How to write an Elixir code formatter

scapybara

Shohei Kajihara

Posted on December 14, 2019

How to write an Elixir code formatter

Overview

Elixir has a great advantage to have its standard code formatter. Just running mix format makes all source codes of your project formatted, so that you don't need to care about improper indents or spaces and can concentrate on important things when writing and reviewing codes.

However, sometimes you need a coding style guide which the formatter does not cover. Elixir's abundant ability of expression, which really I love, does not only let you write effectively but also leads to inconsistency of styles. This is because often each project has its coding style guide. My project also has one based on https://github.com/christopheradams/elixir_style_guide, where directives such as alias are grouped and ordered as follow:

defmodule Example do
  use Foo

  import Foo

  alias Foo
  alias Foo.{A, B}
  alias Foo.C.D

  require Foo
end

This is a trivial rule but I feel annoyed when it is not obeyed:

defmodule Example1 do
  import Foo
  use Foo
  alias Foo.{B, A}
end

defmodule Example2 do
  use Foo

  alias Foo.{A, B}
  import Foo
end

Code reviews can remove such an inconsistency, however, result in the same problem as indents or spaces.
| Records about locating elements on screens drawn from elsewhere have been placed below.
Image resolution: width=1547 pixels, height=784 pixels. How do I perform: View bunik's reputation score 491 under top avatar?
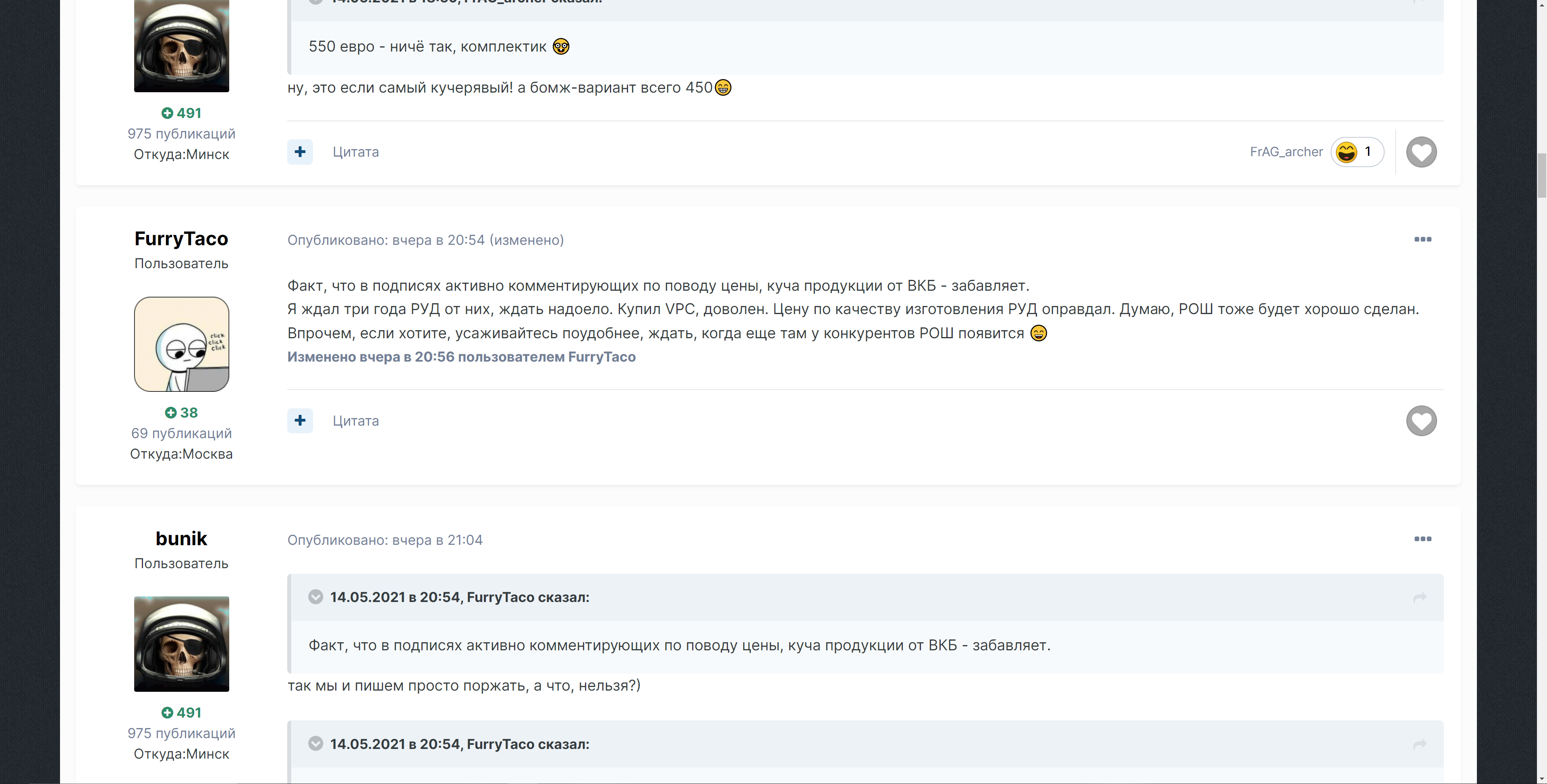click(181, 113)
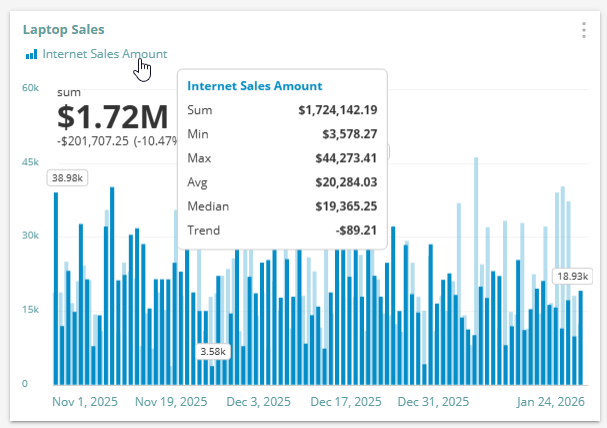Click the Nov 1, 2025 axis label
This screenshot has height=428, width=607.
pyautogui.click(x=85, y=402)
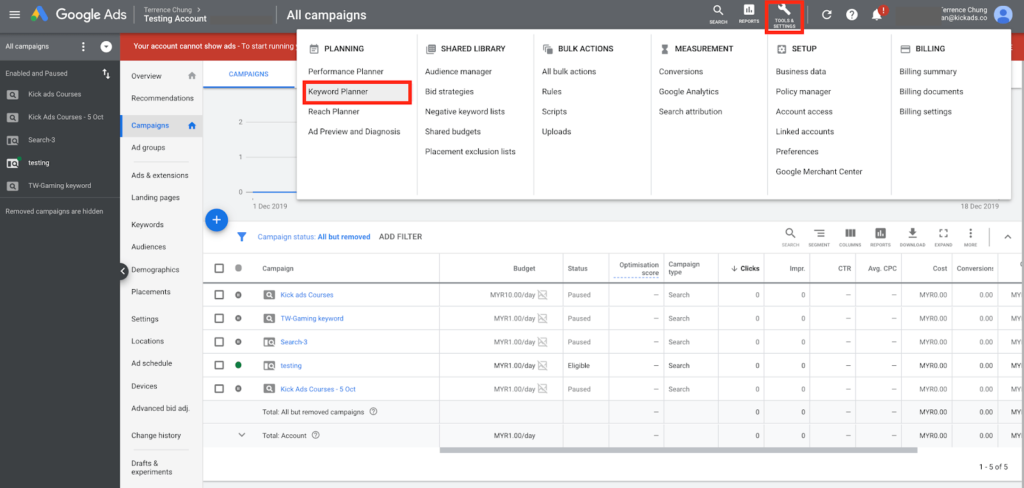Collapse the chart with the up chevron
The image size is (1024, 488).
point(1007,236)
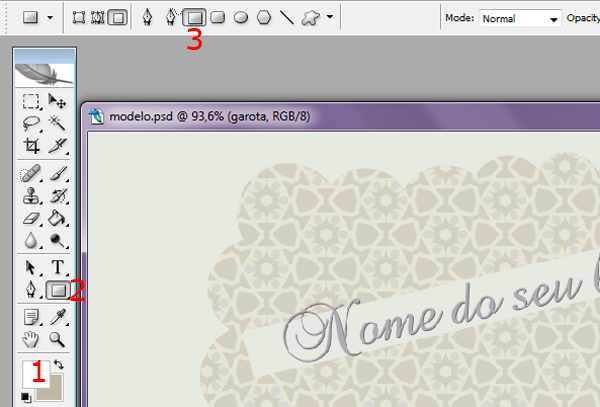Activate the Zoom magnifier tool
600x407 pixels.
point(58,340)
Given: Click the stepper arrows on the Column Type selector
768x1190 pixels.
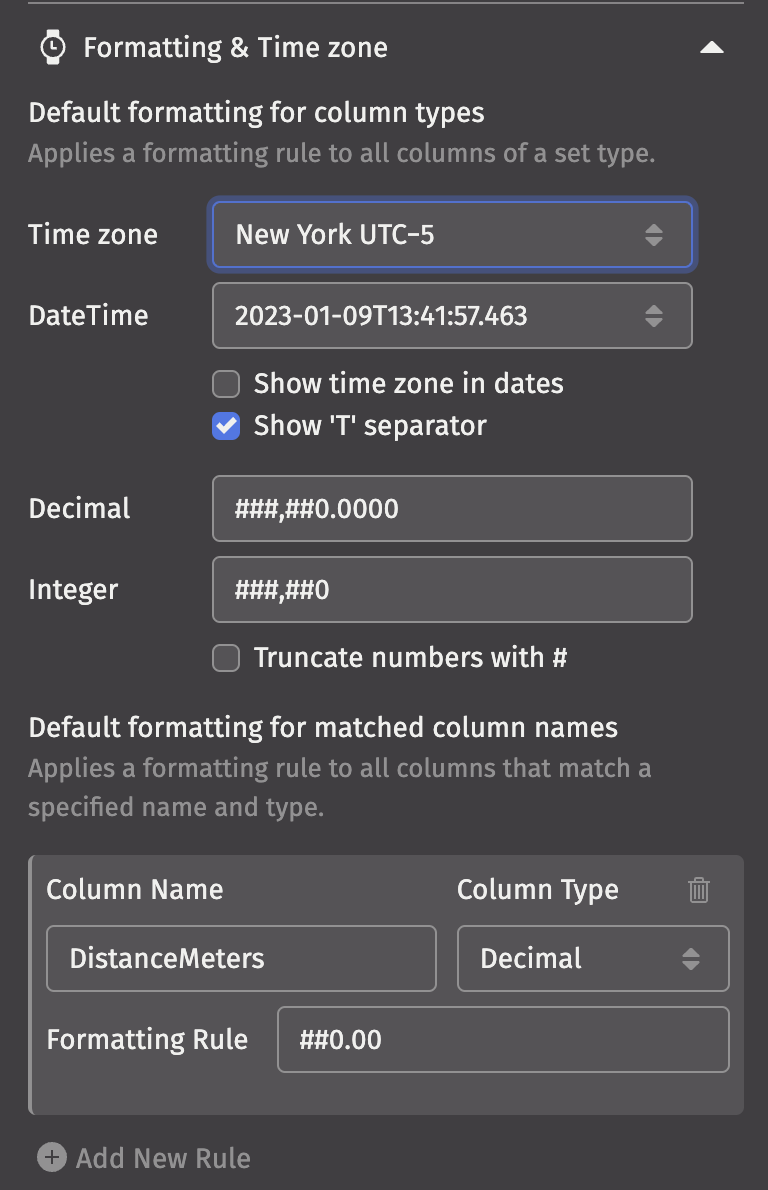Looking at the screenshot, I should point(695,958).
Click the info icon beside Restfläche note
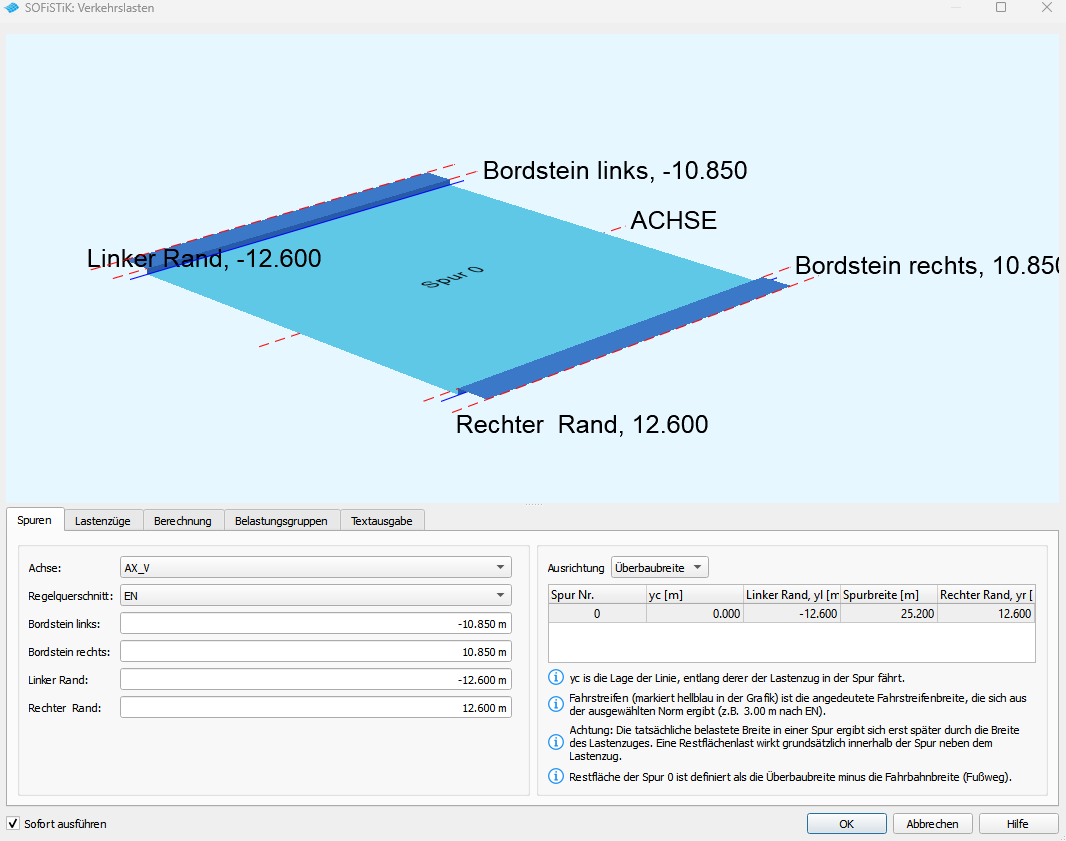 (556, 777)
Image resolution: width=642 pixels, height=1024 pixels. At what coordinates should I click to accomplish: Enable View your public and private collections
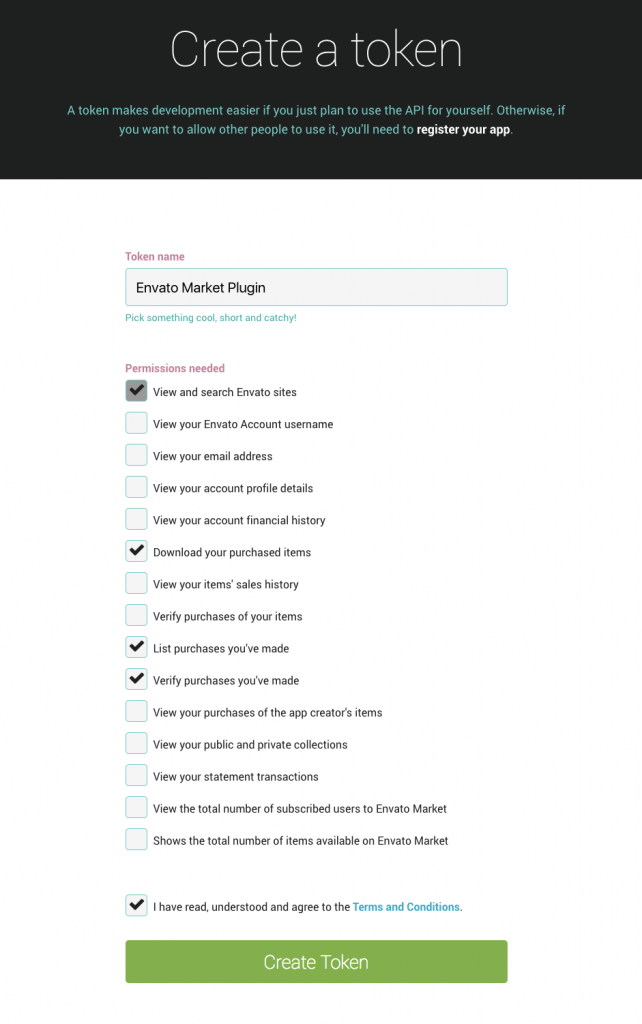point(136,743)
To solve this, I created a library to automatically format codes to follow the rule above: uiar. In this article, how to write a code formatter is briefly introduced by explaining the way the library is implemented as an example.

This is written as a part of Akatsuki’s 2019 Advent Calendar (Japanese).

How mix format works

Before the library, let's examine how Elixir's standard code formatter works.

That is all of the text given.